- Location of Sandusky Precinct in Alexander County
- Coordinates: 37°11′36″N 89°18′20″W﻿ / ﻿37.193303°N 89.305519°W
- Country: United States
- State: Illinois
- County: Alexander

Area
- • Total: 27.34 sq mi (70.8 km^{2})
- • Land: 27.34 sq mi (70.8 km^{2})
- • Water: 0.00 sq mi (0 km^{2})
- Elevation: 335 ft (102 m)

Population (2020)
- • Total: 420
- • Density: 15/sq mi (5.9/km^{2})
- GNIS feature ID: 1928642
- FIPS code: 17-003-93114

= Sandusky Precinct, Illinois =

Sandusky Precinct is located in Alexander County, Illinois, United States. As of the 2020 census, its population was 420.

== Geography ==
According to the 2021 census gazetteer files, Sandusky Precinct has a total area of 27.34 sqmi, all land.

=== Unincorporated communities ===

- Diswood
- Sandusky (mostly in Olive Branch Precinct)
- Olive Branch (part)
- Unity

== Demographics ==
As of the 2020 census there were 420 people, 135 households, and 77 families residing in the precinct. The population density was 15.36 PD/sqmi. There were 217 housing units at an average density of 7.94 /sqmi. The racial makeup of the precinct was 57.38% White, 37.86% African American, 0.95% Native American, 0.00% Asian, 0.00% Pacific Islander, 0.00% from other races, and 3.81% from two or more races. Hispanic or Latino of any race were 2.14% of the population.
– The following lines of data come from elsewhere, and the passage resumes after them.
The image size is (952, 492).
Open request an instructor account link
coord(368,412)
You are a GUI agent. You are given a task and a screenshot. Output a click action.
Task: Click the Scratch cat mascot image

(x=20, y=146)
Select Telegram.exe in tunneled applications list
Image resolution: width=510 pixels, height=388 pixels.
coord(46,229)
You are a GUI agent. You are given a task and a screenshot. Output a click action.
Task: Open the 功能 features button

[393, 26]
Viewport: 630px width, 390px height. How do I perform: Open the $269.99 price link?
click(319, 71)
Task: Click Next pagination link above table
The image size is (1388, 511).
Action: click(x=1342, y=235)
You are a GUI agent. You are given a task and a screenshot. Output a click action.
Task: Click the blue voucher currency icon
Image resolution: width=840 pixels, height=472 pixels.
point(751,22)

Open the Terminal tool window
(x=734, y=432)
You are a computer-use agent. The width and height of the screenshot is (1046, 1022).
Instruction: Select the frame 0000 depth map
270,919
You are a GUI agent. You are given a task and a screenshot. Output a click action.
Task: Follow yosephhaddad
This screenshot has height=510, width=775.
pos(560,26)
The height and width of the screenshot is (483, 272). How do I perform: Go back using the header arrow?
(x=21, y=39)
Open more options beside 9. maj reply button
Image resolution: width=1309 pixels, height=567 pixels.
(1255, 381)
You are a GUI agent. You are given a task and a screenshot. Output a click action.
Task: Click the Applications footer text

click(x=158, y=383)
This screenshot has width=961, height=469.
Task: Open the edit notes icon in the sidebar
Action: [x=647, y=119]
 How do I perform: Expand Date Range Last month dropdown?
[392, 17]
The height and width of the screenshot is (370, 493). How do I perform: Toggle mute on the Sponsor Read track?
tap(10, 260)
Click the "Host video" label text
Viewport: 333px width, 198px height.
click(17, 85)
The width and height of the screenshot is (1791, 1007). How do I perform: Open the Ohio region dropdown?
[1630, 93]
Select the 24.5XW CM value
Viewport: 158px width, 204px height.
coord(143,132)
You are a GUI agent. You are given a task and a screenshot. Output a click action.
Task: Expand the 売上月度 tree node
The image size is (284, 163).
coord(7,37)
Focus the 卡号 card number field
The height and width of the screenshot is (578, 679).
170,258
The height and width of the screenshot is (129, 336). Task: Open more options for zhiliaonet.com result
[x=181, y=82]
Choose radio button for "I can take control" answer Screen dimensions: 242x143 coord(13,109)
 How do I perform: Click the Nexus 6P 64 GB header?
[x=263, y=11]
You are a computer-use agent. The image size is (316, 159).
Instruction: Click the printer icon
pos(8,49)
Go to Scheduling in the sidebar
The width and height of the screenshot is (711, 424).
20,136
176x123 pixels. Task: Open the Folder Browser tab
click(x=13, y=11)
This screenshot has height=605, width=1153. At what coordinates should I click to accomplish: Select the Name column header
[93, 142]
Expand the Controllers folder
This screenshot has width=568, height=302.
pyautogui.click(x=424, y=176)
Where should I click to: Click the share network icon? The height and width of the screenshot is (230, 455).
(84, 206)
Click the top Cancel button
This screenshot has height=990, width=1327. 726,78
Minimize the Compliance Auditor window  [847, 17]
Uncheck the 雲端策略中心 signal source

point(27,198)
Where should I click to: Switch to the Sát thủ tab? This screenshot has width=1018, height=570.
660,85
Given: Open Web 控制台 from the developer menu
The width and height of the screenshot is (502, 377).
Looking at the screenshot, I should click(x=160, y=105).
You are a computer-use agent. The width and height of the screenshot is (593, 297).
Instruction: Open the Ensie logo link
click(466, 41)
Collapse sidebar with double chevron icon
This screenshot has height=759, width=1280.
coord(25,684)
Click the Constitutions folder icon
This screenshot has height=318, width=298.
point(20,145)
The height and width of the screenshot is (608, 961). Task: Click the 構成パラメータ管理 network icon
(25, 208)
There were 135 households, out of which 11.90% had children under the age of 18 living with them, 45.19% were married couples living together, 11.85% had a female householder with no spouse present, and 42.96% were non-families. 43.00% of all households were made up of individuals, and 25.20% had someone living alone who was 65 years of age or older. The average household size was 2.26 and the average family size was 3.21.

The precinct's age distribution consisted of 13.8% under the age of 18, 0.0% from 18 to 24, 22.9% from 25 to 44, 27.9% from 45 to 64, and 35.4% who were 65 years of age or older. The median age was 56.5 years. For every 100 females, there were 88.3 males. For every 100 females age 18 and over, there were 62.3 males.

The median income for a household in the precinct was $42,557, and the median income for a family was $50,521. Males had a median income of $42,557 versus $13,750 for females. The per capita income for the precinct was $19,406. No families and 4.3% of the population were below the poverty line, including none of those under age 18 and 5.6% of those age 65 or over.